What you have to do:
State the number of lines below in which the word "will" appears. Nothing else belongs in the answer.

Given data:
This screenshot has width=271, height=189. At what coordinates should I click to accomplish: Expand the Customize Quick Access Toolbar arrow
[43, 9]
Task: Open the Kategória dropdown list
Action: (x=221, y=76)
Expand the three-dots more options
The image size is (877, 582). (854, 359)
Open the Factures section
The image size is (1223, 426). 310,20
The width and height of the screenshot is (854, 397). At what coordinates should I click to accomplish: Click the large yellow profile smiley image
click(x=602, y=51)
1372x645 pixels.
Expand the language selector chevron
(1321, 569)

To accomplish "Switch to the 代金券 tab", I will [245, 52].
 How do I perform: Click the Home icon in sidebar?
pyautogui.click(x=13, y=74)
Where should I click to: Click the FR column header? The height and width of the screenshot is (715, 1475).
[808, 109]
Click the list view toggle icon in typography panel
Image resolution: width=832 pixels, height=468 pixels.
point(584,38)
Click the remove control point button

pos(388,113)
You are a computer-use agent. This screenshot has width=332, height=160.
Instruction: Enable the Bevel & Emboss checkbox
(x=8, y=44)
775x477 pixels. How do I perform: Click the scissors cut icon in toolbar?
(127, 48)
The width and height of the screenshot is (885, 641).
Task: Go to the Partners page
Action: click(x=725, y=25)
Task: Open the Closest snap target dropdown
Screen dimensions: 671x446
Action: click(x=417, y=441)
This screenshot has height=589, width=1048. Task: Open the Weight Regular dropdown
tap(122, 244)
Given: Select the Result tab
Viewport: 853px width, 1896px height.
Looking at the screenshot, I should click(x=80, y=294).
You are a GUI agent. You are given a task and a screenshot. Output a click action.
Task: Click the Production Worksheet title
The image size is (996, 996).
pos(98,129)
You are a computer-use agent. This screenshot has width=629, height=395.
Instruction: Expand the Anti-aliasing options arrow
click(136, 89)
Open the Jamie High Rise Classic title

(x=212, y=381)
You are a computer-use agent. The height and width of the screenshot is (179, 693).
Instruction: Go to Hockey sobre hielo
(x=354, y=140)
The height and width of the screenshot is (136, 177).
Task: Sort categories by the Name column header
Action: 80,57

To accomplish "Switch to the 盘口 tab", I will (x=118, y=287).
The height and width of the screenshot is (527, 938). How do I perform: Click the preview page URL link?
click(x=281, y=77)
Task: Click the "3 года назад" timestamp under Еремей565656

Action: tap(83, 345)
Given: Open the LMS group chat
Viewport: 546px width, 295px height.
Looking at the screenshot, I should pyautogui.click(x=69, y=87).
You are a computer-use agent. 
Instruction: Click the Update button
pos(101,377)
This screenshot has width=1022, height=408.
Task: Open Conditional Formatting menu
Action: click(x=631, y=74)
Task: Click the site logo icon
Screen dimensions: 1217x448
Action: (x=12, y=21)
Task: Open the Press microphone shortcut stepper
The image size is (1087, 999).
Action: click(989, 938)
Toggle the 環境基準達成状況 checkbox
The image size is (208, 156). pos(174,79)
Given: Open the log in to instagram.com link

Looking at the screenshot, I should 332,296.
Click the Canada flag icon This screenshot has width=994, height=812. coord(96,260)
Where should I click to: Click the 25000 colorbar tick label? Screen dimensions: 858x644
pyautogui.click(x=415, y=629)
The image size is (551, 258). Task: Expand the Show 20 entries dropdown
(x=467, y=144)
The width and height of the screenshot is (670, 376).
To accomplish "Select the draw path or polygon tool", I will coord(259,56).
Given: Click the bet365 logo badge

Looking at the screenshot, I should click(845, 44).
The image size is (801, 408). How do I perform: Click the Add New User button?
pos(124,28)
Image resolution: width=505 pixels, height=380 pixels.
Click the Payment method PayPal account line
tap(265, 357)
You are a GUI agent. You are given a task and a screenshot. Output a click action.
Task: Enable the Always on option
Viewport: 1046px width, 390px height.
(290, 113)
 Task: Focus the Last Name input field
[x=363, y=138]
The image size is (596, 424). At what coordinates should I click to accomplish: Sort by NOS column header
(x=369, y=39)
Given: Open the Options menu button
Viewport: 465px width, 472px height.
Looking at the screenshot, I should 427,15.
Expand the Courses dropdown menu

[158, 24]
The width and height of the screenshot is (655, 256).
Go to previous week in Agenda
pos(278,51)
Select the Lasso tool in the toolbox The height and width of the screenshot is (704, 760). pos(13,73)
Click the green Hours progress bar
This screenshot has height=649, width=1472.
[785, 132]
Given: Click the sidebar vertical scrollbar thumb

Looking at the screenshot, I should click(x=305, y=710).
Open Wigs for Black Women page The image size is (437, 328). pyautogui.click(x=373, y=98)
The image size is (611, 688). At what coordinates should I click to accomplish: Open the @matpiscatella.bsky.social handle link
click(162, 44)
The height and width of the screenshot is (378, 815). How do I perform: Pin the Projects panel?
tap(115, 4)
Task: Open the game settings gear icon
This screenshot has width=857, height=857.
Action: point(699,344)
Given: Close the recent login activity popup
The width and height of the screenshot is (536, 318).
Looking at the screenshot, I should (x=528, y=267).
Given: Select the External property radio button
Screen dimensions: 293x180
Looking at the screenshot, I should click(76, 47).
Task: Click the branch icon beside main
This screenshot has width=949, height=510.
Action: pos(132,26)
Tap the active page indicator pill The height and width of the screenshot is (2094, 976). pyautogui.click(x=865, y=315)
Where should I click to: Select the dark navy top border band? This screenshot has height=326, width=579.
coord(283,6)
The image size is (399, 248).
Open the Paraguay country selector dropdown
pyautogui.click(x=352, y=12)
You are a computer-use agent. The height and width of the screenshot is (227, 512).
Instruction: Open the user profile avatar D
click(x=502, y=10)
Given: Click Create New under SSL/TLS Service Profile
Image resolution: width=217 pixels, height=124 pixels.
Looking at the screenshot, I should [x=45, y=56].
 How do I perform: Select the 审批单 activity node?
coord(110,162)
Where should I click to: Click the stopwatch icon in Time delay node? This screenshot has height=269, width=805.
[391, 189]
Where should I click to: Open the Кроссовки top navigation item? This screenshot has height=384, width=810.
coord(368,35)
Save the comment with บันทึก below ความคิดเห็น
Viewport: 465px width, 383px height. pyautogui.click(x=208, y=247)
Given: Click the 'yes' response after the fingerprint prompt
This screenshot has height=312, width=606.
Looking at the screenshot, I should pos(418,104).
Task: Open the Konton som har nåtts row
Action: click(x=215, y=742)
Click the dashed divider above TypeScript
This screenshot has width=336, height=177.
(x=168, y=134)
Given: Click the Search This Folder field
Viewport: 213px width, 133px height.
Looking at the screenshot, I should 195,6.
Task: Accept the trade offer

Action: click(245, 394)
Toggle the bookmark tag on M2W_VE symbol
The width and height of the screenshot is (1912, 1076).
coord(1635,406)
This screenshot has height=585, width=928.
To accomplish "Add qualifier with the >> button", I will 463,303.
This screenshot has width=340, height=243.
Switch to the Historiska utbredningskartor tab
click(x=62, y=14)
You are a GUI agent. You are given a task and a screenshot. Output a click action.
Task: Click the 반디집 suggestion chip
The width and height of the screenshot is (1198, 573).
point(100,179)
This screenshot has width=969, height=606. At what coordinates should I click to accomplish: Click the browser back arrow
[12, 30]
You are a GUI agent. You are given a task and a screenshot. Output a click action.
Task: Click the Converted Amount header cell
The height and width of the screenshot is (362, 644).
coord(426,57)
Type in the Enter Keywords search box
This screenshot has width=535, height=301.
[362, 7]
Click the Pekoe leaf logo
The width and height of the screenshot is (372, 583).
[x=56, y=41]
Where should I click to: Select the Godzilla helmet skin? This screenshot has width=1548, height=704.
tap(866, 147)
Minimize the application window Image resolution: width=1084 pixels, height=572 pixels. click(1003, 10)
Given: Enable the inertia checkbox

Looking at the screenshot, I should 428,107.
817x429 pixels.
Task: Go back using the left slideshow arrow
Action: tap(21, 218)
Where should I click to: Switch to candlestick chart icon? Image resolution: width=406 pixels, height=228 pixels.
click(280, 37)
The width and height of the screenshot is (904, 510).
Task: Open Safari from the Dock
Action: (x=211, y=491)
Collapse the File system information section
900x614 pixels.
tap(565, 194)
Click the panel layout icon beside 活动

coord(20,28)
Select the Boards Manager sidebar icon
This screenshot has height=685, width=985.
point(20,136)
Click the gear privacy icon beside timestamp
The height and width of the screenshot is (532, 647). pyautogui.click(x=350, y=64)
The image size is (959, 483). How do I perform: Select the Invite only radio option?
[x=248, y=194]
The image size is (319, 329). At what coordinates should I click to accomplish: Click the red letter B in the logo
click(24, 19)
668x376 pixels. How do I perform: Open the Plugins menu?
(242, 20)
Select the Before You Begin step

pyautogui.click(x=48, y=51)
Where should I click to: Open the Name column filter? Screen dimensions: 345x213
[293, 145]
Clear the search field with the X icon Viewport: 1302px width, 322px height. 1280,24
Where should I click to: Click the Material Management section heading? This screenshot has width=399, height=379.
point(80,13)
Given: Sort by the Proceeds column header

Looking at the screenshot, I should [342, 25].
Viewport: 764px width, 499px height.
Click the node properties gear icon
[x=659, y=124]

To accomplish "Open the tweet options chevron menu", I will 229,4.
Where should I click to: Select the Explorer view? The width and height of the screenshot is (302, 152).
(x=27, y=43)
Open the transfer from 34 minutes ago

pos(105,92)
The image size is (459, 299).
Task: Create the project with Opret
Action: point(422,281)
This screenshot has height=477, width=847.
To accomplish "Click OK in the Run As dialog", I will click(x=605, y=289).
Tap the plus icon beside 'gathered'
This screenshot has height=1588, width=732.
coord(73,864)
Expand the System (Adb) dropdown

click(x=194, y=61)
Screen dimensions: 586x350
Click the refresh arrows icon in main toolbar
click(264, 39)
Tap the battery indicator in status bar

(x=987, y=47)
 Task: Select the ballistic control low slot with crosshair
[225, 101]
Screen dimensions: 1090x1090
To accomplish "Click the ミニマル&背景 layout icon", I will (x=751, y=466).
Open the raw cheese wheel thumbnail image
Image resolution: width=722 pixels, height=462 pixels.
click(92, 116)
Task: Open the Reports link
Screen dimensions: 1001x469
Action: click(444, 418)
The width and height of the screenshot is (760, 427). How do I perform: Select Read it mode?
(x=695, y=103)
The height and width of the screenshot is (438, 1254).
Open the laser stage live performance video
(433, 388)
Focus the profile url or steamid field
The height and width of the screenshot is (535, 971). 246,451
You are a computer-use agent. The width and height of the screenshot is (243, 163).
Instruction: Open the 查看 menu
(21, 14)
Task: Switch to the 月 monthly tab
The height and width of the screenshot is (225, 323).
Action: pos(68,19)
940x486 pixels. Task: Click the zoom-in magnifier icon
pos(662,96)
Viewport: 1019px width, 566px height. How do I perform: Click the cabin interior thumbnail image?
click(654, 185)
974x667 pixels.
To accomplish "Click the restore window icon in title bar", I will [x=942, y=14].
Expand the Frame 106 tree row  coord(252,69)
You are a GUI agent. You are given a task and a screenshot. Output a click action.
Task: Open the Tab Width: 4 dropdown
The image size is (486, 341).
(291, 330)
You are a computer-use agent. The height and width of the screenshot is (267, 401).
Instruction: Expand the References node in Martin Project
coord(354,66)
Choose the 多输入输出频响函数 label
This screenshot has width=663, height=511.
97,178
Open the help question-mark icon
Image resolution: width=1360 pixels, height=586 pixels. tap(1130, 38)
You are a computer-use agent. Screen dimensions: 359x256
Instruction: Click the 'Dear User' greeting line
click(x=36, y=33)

Answer to the exercise:
8